Collected data entries

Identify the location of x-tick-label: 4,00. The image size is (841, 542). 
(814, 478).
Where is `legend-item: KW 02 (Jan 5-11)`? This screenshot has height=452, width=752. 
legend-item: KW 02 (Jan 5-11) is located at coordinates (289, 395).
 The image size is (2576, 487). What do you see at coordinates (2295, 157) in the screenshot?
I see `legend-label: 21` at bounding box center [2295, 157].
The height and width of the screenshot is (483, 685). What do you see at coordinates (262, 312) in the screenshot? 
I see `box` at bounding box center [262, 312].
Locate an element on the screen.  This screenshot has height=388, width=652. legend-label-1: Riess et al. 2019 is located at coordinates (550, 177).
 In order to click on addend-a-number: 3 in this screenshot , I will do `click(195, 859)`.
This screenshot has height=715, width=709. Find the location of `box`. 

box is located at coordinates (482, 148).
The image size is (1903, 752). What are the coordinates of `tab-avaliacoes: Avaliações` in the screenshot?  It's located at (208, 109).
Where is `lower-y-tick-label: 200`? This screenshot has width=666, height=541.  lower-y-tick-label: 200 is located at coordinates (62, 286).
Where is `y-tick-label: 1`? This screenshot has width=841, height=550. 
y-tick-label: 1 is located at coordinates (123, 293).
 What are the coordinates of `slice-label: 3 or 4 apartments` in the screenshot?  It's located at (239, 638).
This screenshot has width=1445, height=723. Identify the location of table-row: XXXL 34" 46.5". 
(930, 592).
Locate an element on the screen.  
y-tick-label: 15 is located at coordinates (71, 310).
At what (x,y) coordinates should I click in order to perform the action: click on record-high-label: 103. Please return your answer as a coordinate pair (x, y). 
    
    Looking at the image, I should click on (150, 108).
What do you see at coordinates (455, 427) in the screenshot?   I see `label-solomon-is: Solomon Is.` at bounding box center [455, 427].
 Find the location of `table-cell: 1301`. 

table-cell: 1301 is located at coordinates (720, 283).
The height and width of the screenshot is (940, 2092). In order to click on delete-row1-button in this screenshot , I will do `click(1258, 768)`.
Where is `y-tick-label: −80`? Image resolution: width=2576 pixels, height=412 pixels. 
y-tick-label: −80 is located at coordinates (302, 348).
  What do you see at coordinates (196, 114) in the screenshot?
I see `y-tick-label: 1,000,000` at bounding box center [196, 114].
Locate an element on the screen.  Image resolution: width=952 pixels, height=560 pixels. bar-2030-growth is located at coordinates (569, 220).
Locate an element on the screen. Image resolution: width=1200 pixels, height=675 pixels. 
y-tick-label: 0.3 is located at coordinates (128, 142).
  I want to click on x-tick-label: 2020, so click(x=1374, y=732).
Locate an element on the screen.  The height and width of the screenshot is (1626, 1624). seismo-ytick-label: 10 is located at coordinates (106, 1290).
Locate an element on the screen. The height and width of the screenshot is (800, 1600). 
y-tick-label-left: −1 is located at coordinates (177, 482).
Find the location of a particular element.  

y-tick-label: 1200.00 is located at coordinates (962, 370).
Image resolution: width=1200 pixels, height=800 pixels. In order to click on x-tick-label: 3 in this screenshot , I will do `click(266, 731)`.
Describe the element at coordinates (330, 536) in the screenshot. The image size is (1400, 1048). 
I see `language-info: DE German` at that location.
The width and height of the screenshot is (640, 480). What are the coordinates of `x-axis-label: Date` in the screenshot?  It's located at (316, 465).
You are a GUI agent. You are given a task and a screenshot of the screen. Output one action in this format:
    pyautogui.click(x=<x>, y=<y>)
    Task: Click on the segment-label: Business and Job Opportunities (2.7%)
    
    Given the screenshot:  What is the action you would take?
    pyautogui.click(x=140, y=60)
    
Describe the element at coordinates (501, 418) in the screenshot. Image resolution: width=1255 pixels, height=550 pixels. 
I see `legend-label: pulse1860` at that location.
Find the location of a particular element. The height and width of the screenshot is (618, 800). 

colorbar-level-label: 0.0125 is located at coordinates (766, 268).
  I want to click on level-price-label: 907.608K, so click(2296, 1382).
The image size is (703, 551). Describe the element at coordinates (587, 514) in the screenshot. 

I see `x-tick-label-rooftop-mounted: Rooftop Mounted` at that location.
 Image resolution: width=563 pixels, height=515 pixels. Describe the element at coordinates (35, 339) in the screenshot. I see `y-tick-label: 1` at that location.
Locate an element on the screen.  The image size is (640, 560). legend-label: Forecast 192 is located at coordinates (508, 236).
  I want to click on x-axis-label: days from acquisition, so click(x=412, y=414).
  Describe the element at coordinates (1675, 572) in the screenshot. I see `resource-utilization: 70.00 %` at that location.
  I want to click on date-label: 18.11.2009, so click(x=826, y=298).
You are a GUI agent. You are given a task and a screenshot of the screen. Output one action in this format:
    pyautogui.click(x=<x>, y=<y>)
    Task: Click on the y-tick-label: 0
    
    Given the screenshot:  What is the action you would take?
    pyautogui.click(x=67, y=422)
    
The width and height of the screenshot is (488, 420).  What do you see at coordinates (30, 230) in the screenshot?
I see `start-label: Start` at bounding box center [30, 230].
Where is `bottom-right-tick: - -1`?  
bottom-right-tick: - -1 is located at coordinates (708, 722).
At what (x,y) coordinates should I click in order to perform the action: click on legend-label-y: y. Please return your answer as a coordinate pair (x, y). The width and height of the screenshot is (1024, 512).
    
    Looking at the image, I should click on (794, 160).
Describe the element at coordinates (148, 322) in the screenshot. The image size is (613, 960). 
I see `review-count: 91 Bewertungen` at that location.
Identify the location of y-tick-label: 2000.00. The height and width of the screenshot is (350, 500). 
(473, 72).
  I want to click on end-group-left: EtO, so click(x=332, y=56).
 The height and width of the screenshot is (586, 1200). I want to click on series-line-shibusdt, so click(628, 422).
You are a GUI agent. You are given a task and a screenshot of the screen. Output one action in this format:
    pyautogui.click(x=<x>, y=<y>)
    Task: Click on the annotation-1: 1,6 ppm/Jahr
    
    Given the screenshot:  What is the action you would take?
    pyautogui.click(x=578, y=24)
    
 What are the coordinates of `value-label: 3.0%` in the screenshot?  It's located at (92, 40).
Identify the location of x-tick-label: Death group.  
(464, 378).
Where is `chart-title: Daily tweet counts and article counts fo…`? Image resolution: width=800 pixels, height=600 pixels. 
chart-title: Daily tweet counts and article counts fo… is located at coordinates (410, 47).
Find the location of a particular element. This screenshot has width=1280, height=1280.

Exercise description. Reproduce verbatim the lines above, from the line containing "Image resolution: width=1200 pixels, height=800" up to and including the line containing "The width and height of the screenshot is (640, 480).".

Written response.
Image resolution: width=1200 pixels, height=800 pixels. In order to click on x-tick-label: 3 in this screenshot , I will do `click(266, 731)`.
Describe the element at coordinates (330, 536) in the screenshot. The image size is (1400, 1048). 
I see `language-info: DE German` at that location.
The width and height of the screenshot is (640, 480). What are the coordinates of `x-axis-label: Date` in the screenshot?  It's located at (316, 465).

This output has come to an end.